Il testo rimarca che ogni azione umana, anche economica, implica  e segue una comprensione dell’uomo e del mondo, e che la visione attuale prevalente è quella individualista,  di un uomo consumatore, motivato essenzialmente dai guadagni pecuniari.

Ciò contrasta con la natura socievole, relazionale, dell’uomo, che lo spinge a ricercare un benessere integrale, fatto non solo di cose o diritti, ma di interazioni positive e amichevoli col prossimo.

“É sempre più chiaro che l’egoismo alla fine non paga e fa pagare a tutti un prezzo troppo alto; perciò, se vogliamo il bene reale per gli uomini, il denaro deve servire e non governare!”

 

Da questo punto in poi la commissione comincia a esaminare i meccanismi di mercato e finanza alla luce degli enunciati generali, sollecitata in ciò dagli abusi, ingiustizie e crisi sistemiche avvenuti nei tempi recenti.

I mercati esistono non tanto per meccanismi anonimi basati sulla tecnologia, ma per accordi e relazioni umane che li precedono; pertanto se queste relazioni non hanno adeguati fondamenti antropologici e morali le conseguenze di mercato saranno negative.

 

Parlando delle relazioni economiche, il testo si riaggancia al tema del dono, fortemente presente nella Caritas in veritate: “la logica del dono senza contropartita non è alternativa ma inseparabile e complementare a quella dello scambio di equivalenti”.

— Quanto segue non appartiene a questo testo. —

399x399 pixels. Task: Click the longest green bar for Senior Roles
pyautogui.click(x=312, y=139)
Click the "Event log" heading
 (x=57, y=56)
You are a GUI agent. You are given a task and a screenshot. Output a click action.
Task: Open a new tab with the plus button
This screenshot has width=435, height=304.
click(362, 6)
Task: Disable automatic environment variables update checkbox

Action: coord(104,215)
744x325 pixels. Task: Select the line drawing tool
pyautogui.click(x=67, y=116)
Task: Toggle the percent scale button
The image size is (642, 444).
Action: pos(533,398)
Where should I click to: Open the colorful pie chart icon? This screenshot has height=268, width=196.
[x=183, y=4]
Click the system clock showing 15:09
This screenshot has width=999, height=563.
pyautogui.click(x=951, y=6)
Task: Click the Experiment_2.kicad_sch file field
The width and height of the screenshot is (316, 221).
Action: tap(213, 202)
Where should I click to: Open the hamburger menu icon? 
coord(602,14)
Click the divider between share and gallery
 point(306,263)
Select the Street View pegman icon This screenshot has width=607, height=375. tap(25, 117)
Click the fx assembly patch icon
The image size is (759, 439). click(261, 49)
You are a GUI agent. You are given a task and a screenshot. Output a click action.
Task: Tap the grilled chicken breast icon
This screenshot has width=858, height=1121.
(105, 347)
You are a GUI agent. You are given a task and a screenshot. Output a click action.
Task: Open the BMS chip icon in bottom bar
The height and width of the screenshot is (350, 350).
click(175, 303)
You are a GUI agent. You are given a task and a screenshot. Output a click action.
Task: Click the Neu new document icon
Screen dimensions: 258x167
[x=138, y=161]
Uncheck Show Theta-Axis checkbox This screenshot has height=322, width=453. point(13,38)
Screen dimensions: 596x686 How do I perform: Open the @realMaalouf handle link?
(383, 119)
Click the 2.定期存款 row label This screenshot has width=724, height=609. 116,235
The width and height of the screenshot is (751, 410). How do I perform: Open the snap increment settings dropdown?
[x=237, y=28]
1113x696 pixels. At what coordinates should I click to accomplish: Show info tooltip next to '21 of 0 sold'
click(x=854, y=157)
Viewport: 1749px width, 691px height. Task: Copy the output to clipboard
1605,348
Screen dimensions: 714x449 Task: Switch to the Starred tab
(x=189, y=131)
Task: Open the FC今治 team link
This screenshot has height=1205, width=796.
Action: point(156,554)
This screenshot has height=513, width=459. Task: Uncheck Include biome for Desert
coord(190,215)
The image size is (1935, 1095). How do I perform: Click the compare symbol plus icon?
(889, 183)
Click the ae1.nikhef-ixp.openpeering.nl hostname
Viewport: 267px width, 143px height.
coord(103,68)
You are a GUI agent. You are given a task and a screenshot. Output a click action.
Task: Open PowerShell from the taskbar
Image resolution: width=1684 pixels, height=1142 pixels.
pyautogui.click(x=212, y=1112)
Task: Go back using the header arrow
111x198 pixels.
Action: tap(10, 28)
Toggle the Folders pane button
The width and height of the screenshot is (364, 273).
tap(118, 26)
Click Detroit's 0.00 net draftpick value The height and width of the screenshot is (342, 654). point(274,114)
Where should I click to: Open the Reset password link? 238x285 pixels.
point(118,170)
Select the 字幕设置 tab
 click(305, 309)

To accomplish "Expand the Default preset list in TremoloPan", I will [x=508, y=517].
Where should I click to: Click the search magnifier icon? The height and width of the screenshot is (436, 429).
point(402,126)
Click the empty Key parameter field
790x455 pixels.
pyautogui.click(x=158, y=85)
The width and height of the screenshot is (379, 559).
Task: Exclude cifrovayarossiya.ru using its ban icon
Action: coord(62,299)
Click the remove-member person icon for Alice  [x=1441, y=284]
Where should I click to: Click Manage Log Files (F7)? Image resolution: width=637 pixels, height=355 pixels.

A tal proposito si afferma la “circolarità feconda fra guadagno e dono” che dovrebbe produrre un circolo virtuoso fra profitto e solidarietà, capace di sprigionare tutte le potenzialità positive dei mercati

 

Mi sento di dover contestare con forza questa narrativa, quanto meno se applicata ai mercati.

Poiché nessuno ha mai spiegato come si contabilizza un dono in un bilancio aziendale (anzi, i doni ai dipendenti, ad esempio, sono vietati) l’azione gratuita risulta possibile solo ai singoli privati e non può dunque rientrare in una logica di mercato.

Ne risulta addirittura il paradosso che coloro che lavorano per profitto, per necessità fiscali, di bilancio e per osservanza verso i diritti dei colleghi, devono necessariamente perseguire il profitto, mentre i disoccupati (cioè coloro che meno hanno e che si trovano maggiormente nel bisogno) sarebbero i soggetti più atti a donare lavoro gratuito. E in effetti è invalso l’uso per i confessori di consigliare ai disoccupati pratiche di volontariato.

Quanto possa essere giusta questa situazione, lascio al lettore giudicarlo.

 

Comunque, a latere della logica del dono, il documento afferma giustamente che il profitto non è un parametro decisivo per giudicare il funzionamento di un sistema economico, mentre lo è il benessere che diffonde, un benessere che non si può limitare solo ai suoi aspetti materiali, in quanto ogni scambio non coinvolge solo beni fisici ma anche beni spirituali, come fiducia ed equità.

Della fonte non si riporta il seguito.